The collaboration frontier: Spreadsheets
Being in the Bay Area last week allowed me to participate in the November Wiki Wednesday at the Palo Alto offices of Socialtext. The company has had a busy week rolling out a new version of the Socialtext wiki, reacting to Google's acquisition of JotSpot (another wiki company), releasing a wiki integration for Microsoft SharePoint (named SocialPoint) and following Dan Bricklin's work with WikiCalc.
Ross Mayfield showed screenshots of the recent version of WikiCalc, suggesting a focus on layout that almost goes against the wiki thinking that only the content matters in the creation process and that formatting can be introduced later. However, I think the new formatting tools are likely to help break down barriers to enterprise adoption.

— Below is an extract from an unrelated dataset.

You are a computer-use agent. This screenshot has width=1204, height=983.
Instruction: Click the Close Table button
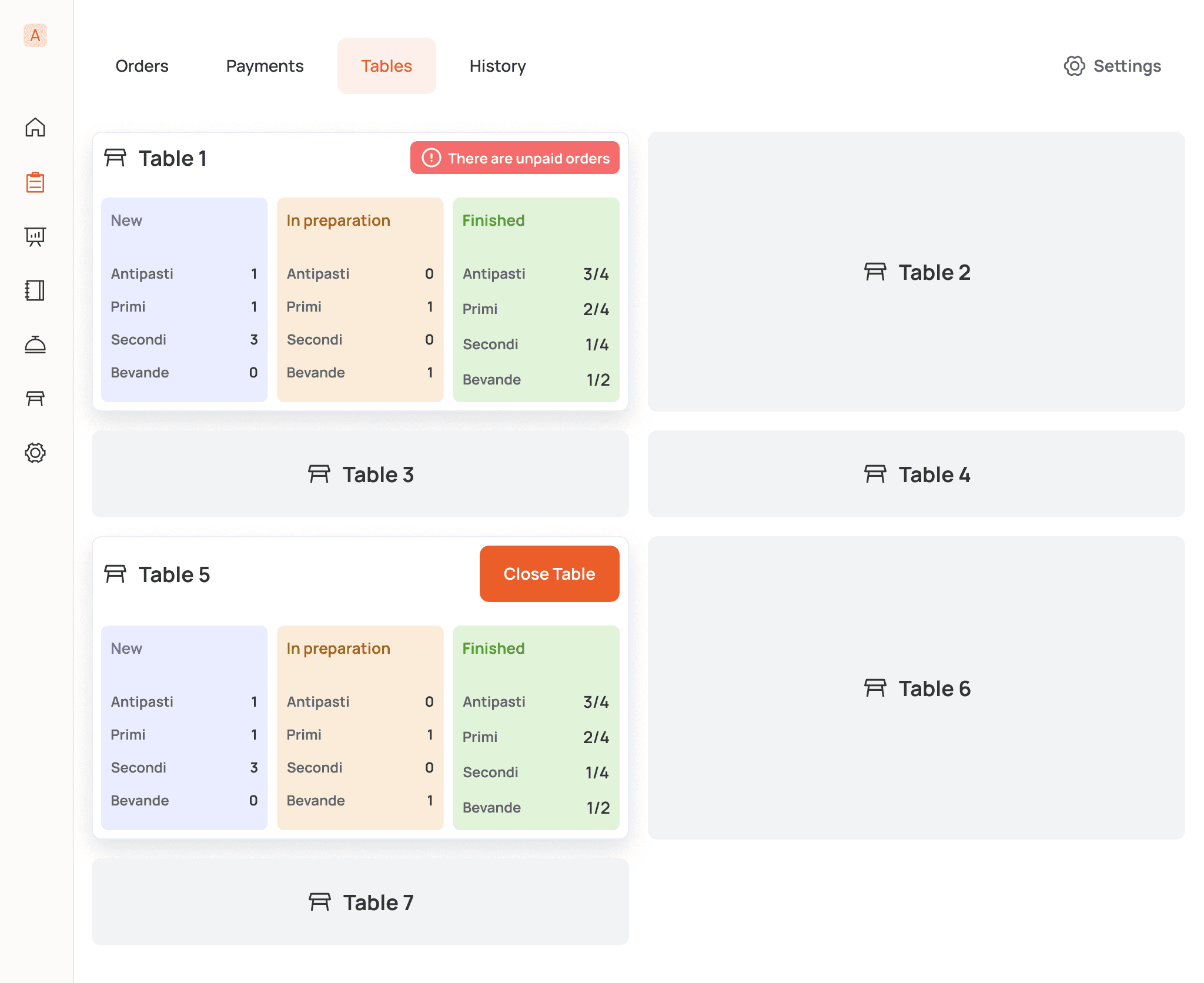(549, 574)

In a number of enterprise environments (including my recent work with the finance department of a FTSE100 company) I have witnessed how reports from ERP systems are rarely used directly. Everything is downloaded to spreadsheet format where text and numbers are adjusted or re-arranged and the formatting touched up. The process typically involves multiple contributors and applies to internal management reports as well as reports to clients. The reality is that today's businesses are run by spreadsheets, supported by ERP tools.
This suggests a real enterprise market for spreadsheets with collaboration built in. (Perhaps a market for improved ERP tools as well.) Spreadsheets that do not require manual version control and change tracking, distribution by email or manual consolidation of changes. WikiCalc is headed in the right direction.